Meeting 2025 02 06 - openpmix/openpmix GitHub Wiki
February 6, 2025 OpenPMIx-devel call notes
Attendees
- Aurelien Bouteiller (UTK)
- Sonja Happ (ParTec)
- Simon Pickartz (ParTec)
- Norbert Eicker (JSC)
- Stephan Krempel (ParTec)
- Yannik Muller (ParTec)
- Ralph Castain (self)
Agenda
- significant implementation changes to PMIx_Resolve_peers[node] and PMIx_Query_info
- dictionary confusion when dealing with clients using significantly different versions and/or implementations
- documentation policy changes (focusing on adding explanations to the “docs”)

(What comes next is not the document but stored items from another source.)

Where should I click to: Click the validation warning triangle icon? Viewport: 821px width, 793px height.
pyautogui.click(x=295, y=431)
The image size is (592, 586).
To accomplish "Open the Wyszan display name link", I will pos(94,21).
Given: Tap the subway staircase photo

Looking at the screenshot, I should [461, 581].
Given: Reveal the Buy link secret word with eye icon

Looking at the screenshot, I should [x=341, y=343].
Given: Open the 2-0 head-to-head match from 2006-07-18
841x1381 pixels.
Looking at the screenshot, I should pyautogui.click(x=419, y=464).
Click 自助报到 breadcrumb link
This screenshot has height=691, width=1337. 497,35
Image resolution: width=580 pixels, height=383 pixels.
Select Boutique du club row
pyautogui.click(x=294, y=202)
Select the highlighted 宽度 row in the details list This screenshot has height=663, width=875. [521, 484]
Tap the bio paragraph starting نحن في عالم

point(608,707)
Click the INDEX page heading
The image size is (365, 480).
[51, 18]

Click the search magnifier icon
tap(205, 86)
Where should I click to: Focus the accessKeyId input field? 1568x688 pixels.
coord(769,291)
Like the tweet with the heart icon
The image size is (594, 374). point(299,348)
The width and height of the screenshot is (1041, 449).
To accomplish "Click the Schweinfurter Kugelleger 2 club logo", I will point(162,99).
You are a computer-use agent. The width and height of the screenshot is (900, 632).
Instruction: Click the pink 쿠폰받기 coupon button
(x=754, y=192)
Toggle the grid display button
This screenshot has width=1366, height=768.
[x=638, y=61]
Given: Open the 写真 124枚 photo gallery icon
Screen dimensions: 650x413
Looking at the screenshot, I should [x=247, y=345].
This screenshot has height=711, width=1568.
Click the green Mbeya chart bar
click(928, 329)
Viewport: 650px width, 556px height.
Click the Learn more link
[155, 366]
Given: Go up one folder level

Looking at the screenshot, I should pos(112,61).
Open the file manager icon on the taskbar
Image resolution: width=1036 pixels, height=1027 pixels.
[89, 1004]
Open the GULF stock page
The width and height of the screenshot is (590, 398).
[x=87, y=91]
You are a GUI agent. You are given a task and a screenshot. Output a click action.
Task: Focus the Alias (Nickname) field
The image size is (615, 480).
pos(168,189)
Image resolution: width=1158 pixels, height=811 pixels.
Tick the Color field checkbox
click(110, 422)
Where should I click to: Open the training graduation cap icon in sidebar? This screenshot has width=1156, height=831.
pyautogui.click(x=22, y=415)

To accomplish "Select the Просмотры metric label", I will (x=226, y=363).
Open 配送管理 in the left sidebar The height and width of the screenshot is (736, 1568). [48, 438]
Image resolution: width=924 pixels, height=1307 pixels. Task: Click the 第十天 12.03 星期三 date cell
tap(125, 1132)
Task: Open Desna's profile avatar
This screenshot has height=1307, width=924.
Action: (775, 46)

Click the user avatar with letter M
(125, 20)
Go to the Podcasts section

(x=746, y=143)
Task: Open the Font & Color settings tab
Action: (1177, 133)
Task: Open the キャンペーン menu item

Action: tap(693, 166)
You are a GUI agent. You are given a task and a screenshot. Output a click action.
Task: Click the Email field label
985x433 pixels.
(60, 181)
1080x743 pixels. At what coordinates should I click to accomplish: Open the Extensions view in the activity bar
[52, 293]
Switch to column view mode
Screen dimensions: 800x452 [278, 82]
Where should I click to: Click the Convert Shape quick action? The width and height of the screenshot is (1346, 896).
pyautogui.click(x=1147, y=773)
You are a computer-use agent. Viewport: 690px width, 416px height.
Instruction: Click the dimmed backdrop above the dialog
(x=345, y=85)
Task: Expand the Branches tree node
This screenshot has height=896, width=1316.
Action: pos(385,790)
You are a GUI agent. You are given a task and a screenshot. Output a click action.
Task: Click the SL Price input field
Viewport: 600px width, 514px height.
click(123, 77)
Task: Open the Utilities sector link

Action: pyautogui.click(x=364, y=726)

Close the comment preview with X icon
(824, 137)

- release plans for PMIx v5/6 and PRRTE v3/4
Notes
-
PMIx_Resolve_peers, PMIx_Query_info
- https://github.com/openpmix/openpmix/issues/3359
- can this be resolved locally? can't: it goes to the server, if the host supports Query, pass it to the host, the host will pass-back the info about peers; no host query, the server will return the answer from its own local knowledge and pass it down
- this is useful when you need to provide an answer to query when the server did not receive the info on job startup (or when additional peers have been added since then)
- some hosts would give only node-local peers to the server on startup
- that could save having to connect the namespaces to obtain the peer map, but still avoiding distributing info that is generally never used, but may be used in some cases (so explicit query)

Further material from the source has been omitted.